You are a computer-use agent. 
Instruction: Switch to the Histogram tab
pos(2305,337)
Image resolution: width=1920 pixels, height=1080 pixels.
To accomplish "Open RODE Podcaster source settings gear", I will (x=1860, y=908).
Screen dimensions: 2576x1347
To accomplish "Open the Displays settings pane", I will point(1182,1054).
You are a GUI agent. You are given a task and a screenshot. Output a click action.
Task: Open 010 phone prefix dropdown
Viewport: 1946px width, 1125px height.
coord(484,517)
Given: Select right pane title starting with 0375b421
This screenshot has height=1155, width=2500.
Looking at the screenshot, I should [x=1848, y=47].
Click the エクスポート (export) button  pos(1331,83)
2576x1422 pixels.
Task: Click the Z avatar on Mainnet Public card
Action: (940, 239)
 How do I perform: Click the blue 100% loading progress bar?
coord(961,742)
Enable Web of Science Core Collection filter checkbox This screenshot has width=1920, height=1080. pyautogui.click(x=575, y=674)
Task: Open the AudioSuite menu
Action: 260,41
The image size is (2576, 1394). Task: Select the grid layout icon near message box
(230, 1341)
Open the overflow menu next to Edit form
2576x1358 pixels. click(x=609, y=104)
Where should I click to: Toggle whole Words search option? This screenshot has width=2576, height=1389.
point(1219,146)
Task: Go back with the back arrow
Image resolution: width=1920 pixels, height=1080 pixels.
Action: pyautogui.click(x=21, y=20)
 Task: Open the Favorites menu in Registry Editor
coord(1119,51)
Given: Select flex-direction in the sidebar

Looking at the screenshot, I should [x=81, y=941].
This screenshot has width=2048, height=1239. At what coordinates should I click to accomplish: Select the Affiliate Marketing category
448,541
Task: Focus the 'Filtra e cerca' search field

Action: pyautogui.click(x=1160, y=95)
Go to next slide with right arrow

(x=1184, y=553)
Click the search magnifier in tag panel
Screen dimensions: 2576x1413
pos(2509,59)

#####

— Work instructions —
Using the data above, restate every record word for word.

— Solution for this problem —
You are a computer-use agent. 
Instruction: Switch to the Histogram tab
pos(2305,337)
Image resolution: width=1920 pixels, height=1080 pixels.
To accomplish "Open RODE Podcaster source settings gear", I will (x=1860, y=908).
Screen dimensions: 2576x1347
To accomplish "Open the Displays settings pane", I will point(1182,1054).
You are a GUI agent. You are given a task and a screenshot. Output a click action.
Task: Open 010 phone prefix dropdown
Viewport: 1946px width, 1125px height.
coord(484,517)
Given: Select right pane title starting with 0375b421
This screenshot has height=1155, width=2500.
Looking at the screenshot, I should [x=1848, y=47].
Click the エクスポート (export) button  pos(1331,83)
2576x1422 pixels.
Task: Click the Z avatar on Mainnet Public card
Action: (940, 239)
 How do I perform: Click the blue 100% loading progress bar?
coord(961,742)
Enable Web of Science Core Collection filter checkbox This screenshot has width=1920, height=1080. pyautogui.click(x=575, y=674)
Task: Open the AudioSuite menu
Action: 260,41
The image size is (2576, 1394). Task: Select the grid layout icon near message box
(230, 1341)
Open the overflow menu next to Edit form
2576x1358 pixels. click(x=609, y=104)
Where should I click to: Toggle whole Words search option? This screenshot has width=2576, height=1389.
point(1219,146)
Task: Go back with the back arrow
Image resolution: width=1920 pixels, height=1080 pixels.
Action: pyautogui.click(x=21, y=20)
 Task: Open the Favorites menu in Registry Editor
coord(1119,51)
Given: Select flex-direction in the sidebar

Looking at the screenshot, I should [x=81, y=941].
This screenshot has width=2048, height=1239. At what coordinates should I click to accomplish: Select the Affiliate Marketing category
448,541
Task: Focus the 'Filtra e cerca' search field

Action: pyautogui.click(x=1160, y=95)
Go to next slide with right arrow

(x=1184, y=553)
Click the search magnifier in tag panel
Screen dimensions: 2576x1413
pos(2509,59)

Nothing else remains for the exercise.